In 1952, with the shuffling of equipment to save on crews, the few Low-Vs on the Broadway Express were no longer needed for that service. A few, however, were used in Lenox Ave. Local service on weekends. In late 1958 through early 1959, several Low-Vs, following the Flivvers and regular Steinways, appeared on the two West Side Locals, Broadway and Lenox Ave., to replace the last of the High-Vs still in service.

Around 1954–5, one car (5417) was fitted with additional light fixtures for brighter lighting, but the decision was made to instead rewire a few other cars with improved circuitry as with the IND R1–9s. Six cars were so equipped. These were 4800, 4953, 5095, 5285, 5416, 5440.

Two cars (5032, 5130) had a lowered ceiling and hand stanchions in place of the usual straps.
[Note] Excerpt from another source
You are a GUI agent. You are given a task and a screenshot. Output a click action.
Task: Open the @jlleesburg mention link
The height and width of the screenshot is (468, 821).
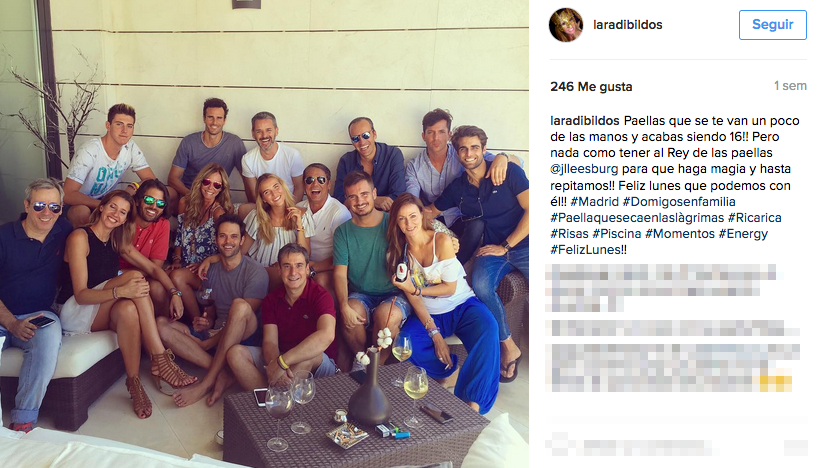tap(584, 169)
From August 1959 through December 1960, roughly 25 cars that had been modified for operation on the BMT Culver and Franklin Ave. Shuttle, by adding extensions on their sides at floor level to fill in the wider platform gaps on the B Division; this lasted only for a year and a half, after which the cars were returned to the IRT. Most were placed in work service, surviving for many years, but 3 of these cars were actually returned to IRT passenger service and were scrapped in due course as with other Low-Vs at the time. After 47 years of service, most of the Low-V cars were retired in 1963, spending their last days on the Lexington–Jerome Ave. Express line. Some cars, however, remained in service on the 7th Avenue–Lenox Express until February 1964. There were persistent reports of those appearing in those services later that year. A very small number of Low-Vs used on the Bowling Green–South Ferry shuttle that replaced the Deck Roof High-Vs - the previous fleet - in 1956 remained on the shuttle as late as August 1964. A handful number of trailer cars remained on the fragment of IRT Third Avenue Line in the Bronx to finish out their years until November 3, 1969.
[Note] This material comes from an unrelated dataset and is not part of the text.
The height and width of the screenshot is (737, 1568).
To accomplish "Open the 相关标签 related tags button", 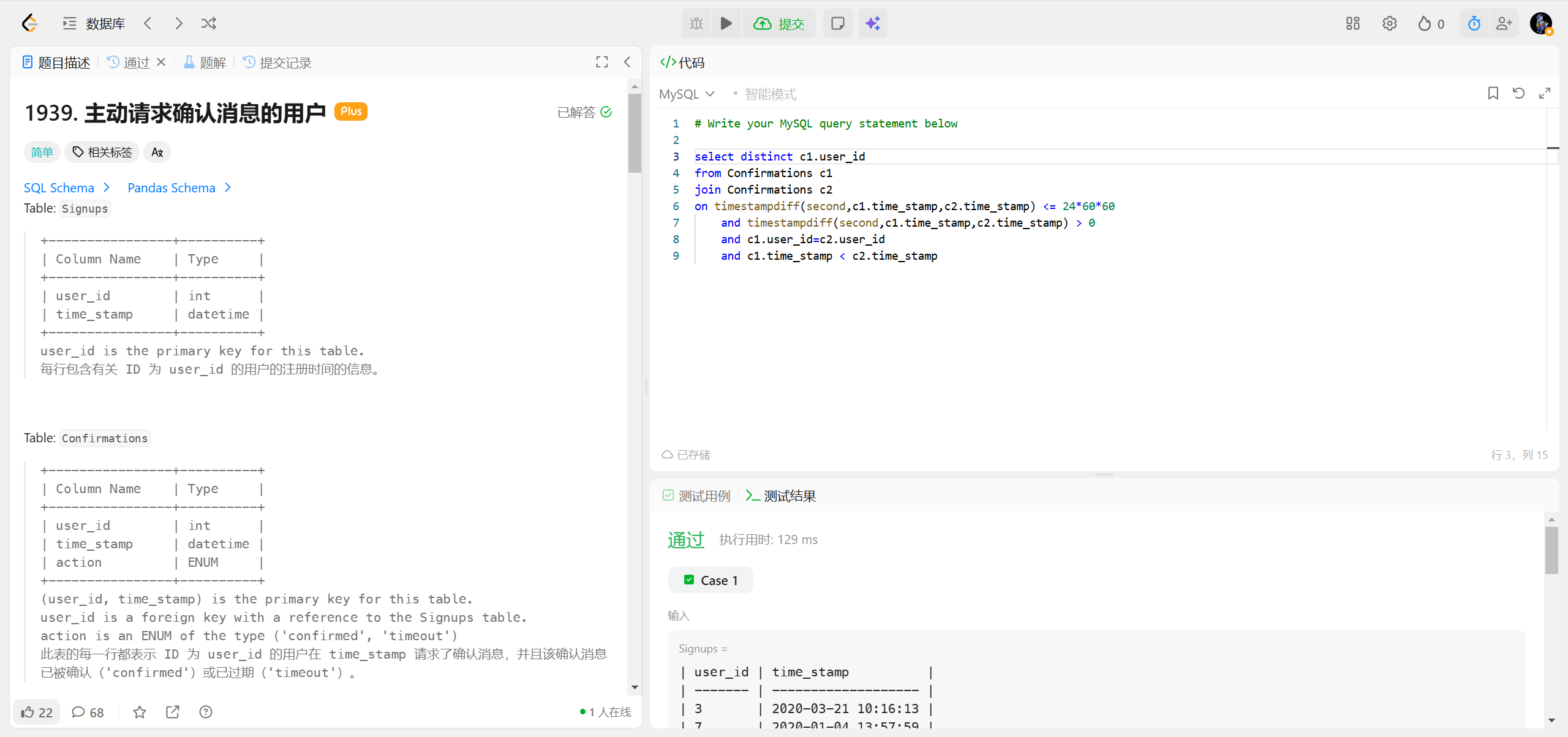I will pos(102,152).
Many Low-Vs were converted into work cars following their retirement from revenue service. They were eventually replaced by retired SMEE cars converted into work cars and were eventually all scrapped (but see below).

==Preservation==
Seven Lo-V cars have survived into preservation. One is a trailer car, while the rest are motors.
- Car 4902 (trailer car) has been preserved by the New York Transit Museum and restored.
- Car 5290 (motor car) has been preserved by Railway Preservation Corp. and restored.
- Car 5292 (motor car) has been preserved by Railway Preservation Corp. and restored.
- Car 5443 (motor car) has been preserved by Railway Preservation Corp. and restored.
- Car 5466 (motor car) has been preserved by the Shore Line Trolley Museum in East Haven, Connecticut, and restored. It is modified with trolley poles and is used in various tourist rides around the museum.
- Car 5483 (motor car) has been preserved by Railway Preservation Corp. and restored.
- Car 5600 (motor car) has been preserved at the Trolley Museum of New York in Kingston, New York. It is currently undergoing a cosmetic restoration but is not currently operable.
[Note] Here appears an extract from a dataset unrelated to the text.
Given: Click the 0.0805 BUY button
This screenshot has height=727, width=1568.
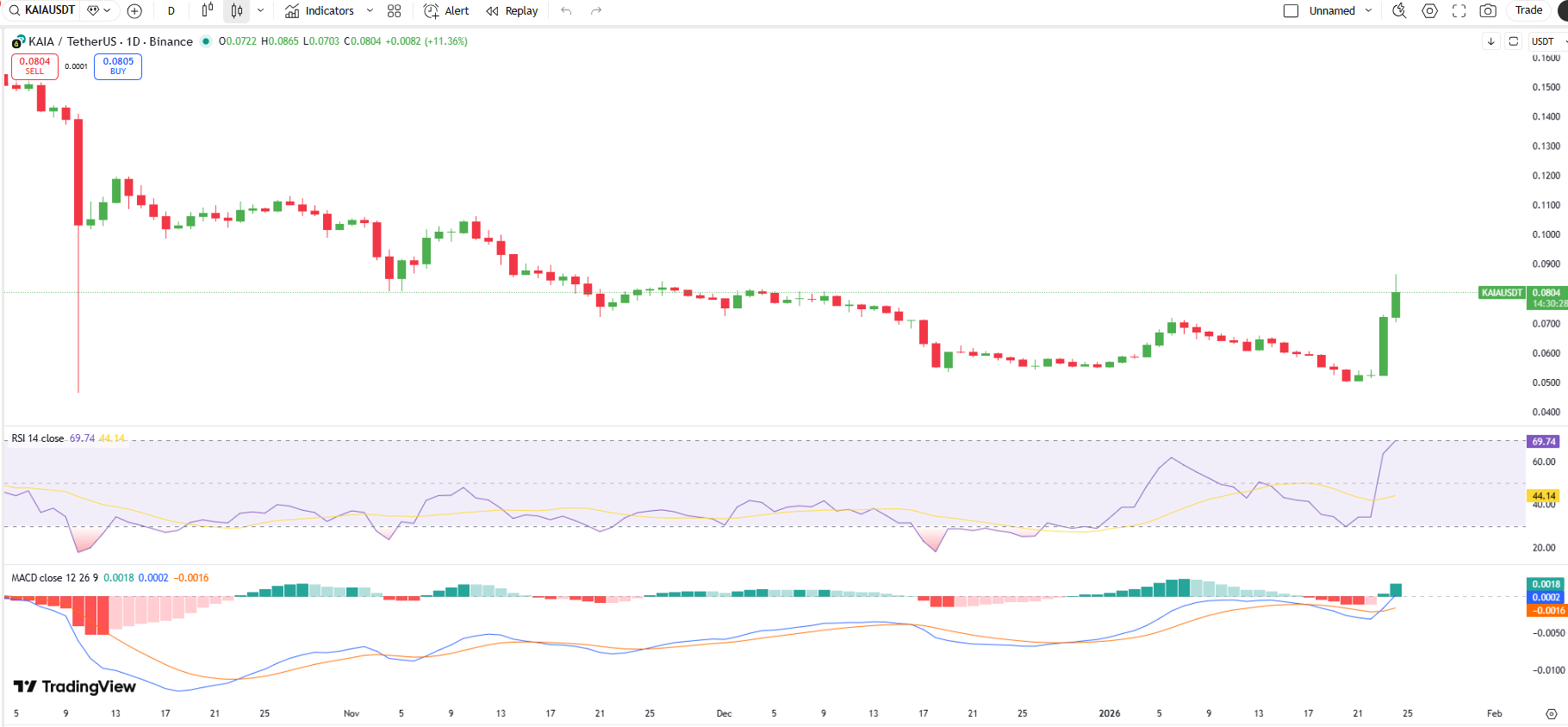Looking at the screenshot, I should (x=118, y=66).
Car 4605, the last of the former BMT shuttle cars and of the 1916 series, had been planned for preservation as well, but plans for it fell through. It had survived as late as 1980.

==See also==
- Flivver Lo-V, a low voltage propulsion control IRT subway car built in 1915.
- Steinway Lo-V, a low voltage propulsion control IRT subway car built from 1915 to 1925.
- World's Fair Lo-V, a low voltage propulsion control IRT subway car built in 1938.